Security Token Timeouts Design

After learning about how the timeouts are created and used in the generated tokens by security service, I believe that some manner of refactoring is needed.

As I understand it, timeouts support business cases as follows:

1) DEFAULT: default token expiration for API calls
2) ACTIVATION: the period after which an activation attempt will cease to be allowed for a particular token
3) FORGOT_PASSWORD: the period after which a password reset attempt will cease to be allowed for a particular token

However, the implementation is such that:

1) the ui (vi a user, known or unknown) makes a call to the security API to get a token that allows unrestricted use of the send notification API.
2) the ui then uses this token to call the send notification API to send an email with the template specified.
3) the security API intercepts this token and checks to make sure it hasn't timed out.
4) depending on the template specified, the notification API asks the security API for the timeout for an action, the determination of which is based on said template.

This design is confusing. My research indicates that this design was chosen to prevent a perceived security hole. This hole is described as "an anonymous user attempting to reset a password numerous times."

There are several problems here. The first of which is that a new security hole has been opened that allows an anon to use the notification service unfettered for a period of time. After this time has expired the anon need only request a new notification service token.
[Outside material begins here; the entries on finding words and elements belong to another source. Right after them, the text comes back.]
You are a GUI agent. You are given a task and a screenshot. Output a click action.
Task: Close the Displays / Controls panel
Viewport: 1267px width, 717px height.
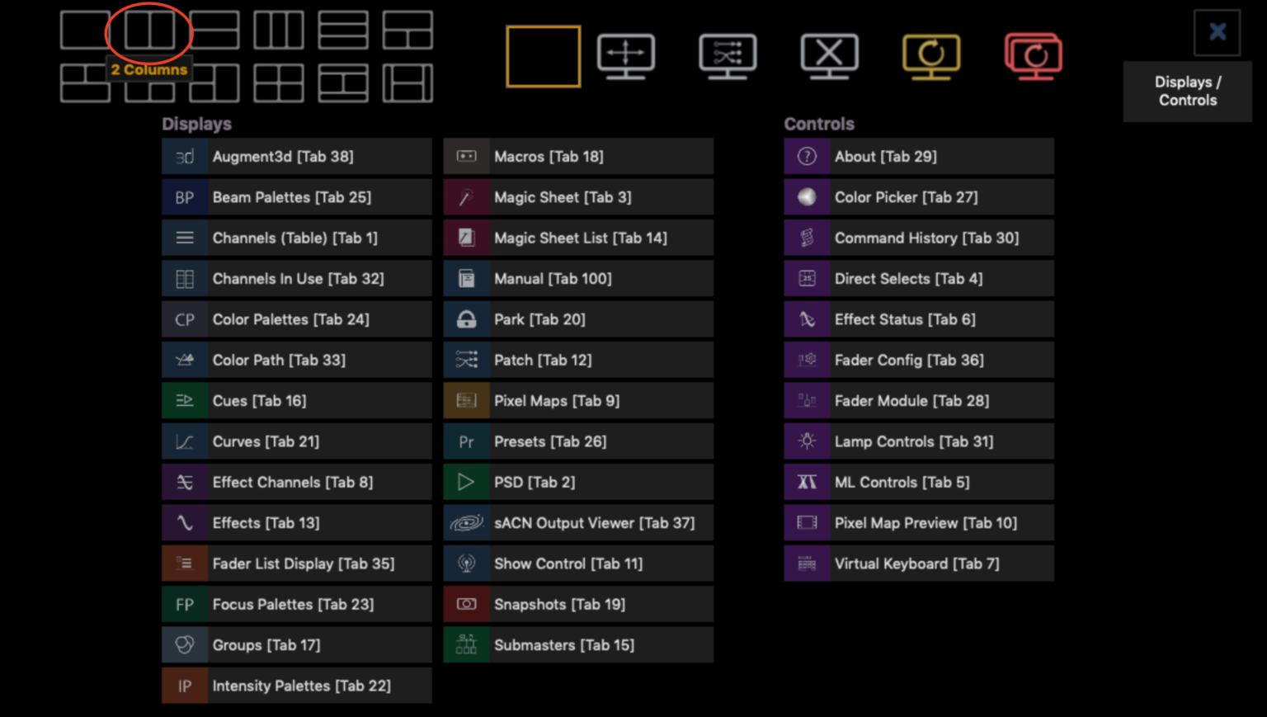pyautogui.click(x=1217, y=32)
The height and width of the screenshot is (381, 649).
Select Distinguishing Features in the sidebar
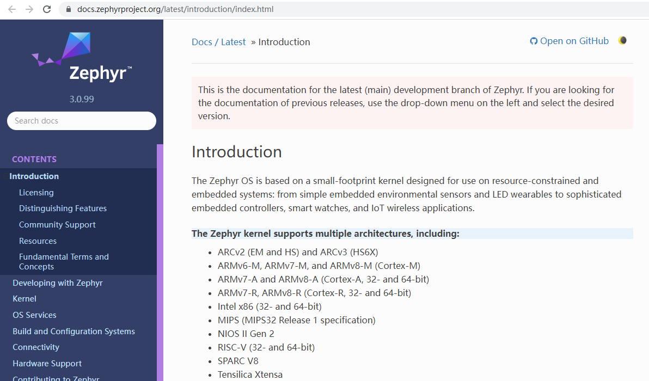click(x=63, y=208)
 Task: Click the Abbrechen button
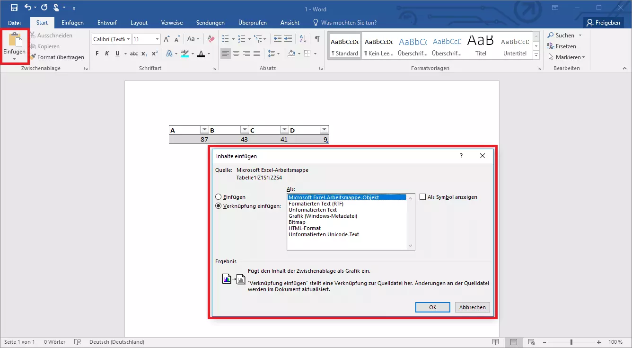(472, 307)
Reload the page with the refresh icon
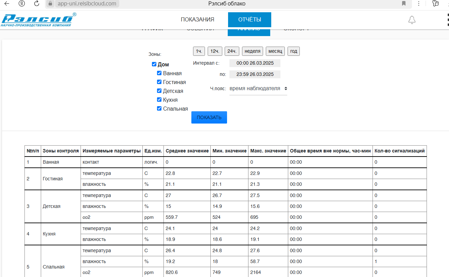This screenshot has height=277, width=449. tap(37, 4)
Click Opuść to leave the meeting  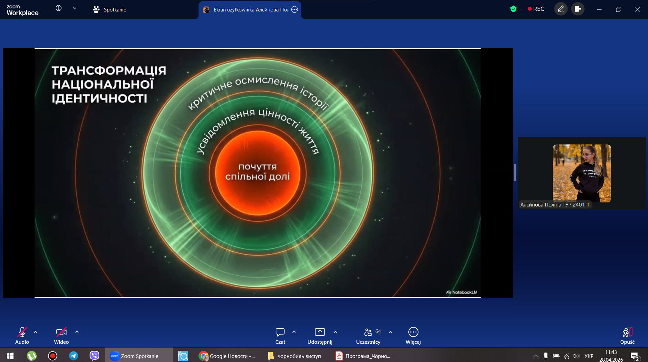click(627, 336)
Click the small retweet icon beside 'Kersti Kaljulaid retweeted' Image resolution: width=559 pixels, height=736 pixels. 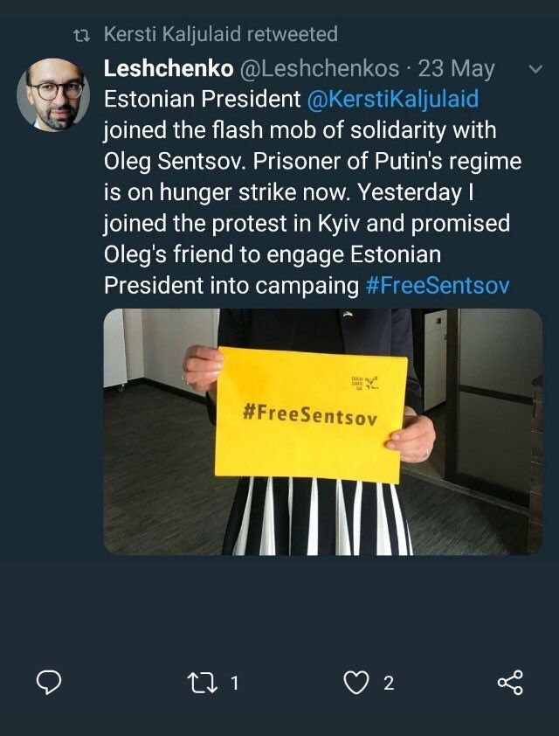point(83,35)
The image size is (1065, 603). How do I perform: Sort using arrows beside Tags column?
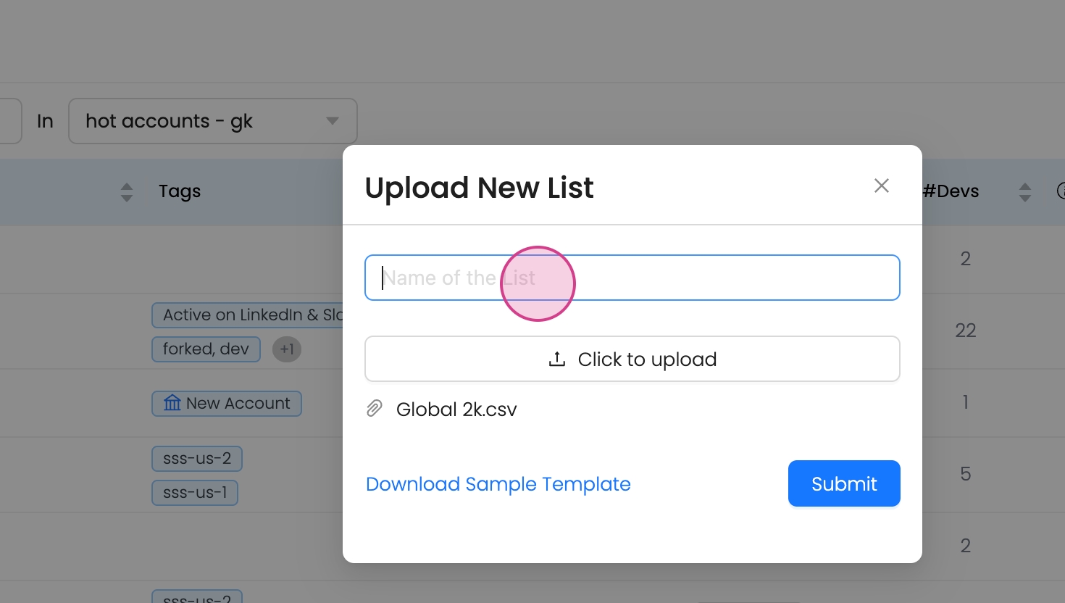pos(127,192)

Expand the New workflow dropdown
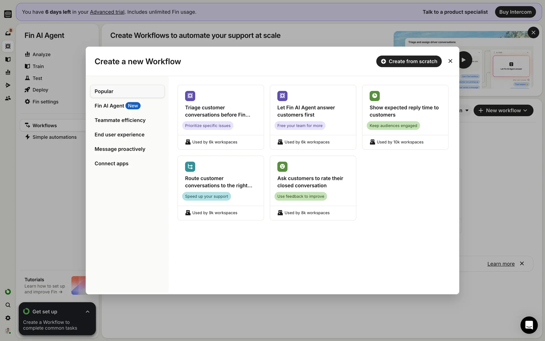tap(503, 110)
The second problem is that the knowledge of timeouts is spread all throughout the system. Security component has the timeout values. Security SAPI sets the timesouts on the token genereated by the security component. The UI needs to know to get a send notification token and then send out a notification using the notification API. The notification API has to ask the security component for the timeouts to put in the emails. This is not a coherent design.

I propose doing what every other web site in the world does: allow anon access to the forgot password process and not worry about it being hit a thousands times. We can throttle attempts by IP or other identifying info if we must and that would be much cleaner. Furthermore, it should be the burden of the security API to handle the sending of the emails (using notification service) since it knows all about timeouts and should not defer this responsibility to the UI. This would prevent the spread of the overall process across so many layers. It would be clear, and simple. The only argument I can think of against this, based on our current requirements, would be that, some may say, security service shouldn't send emails. I believe that in this case it is a better candidate for doing so than opening up a security hole so that the UI can send a security related email.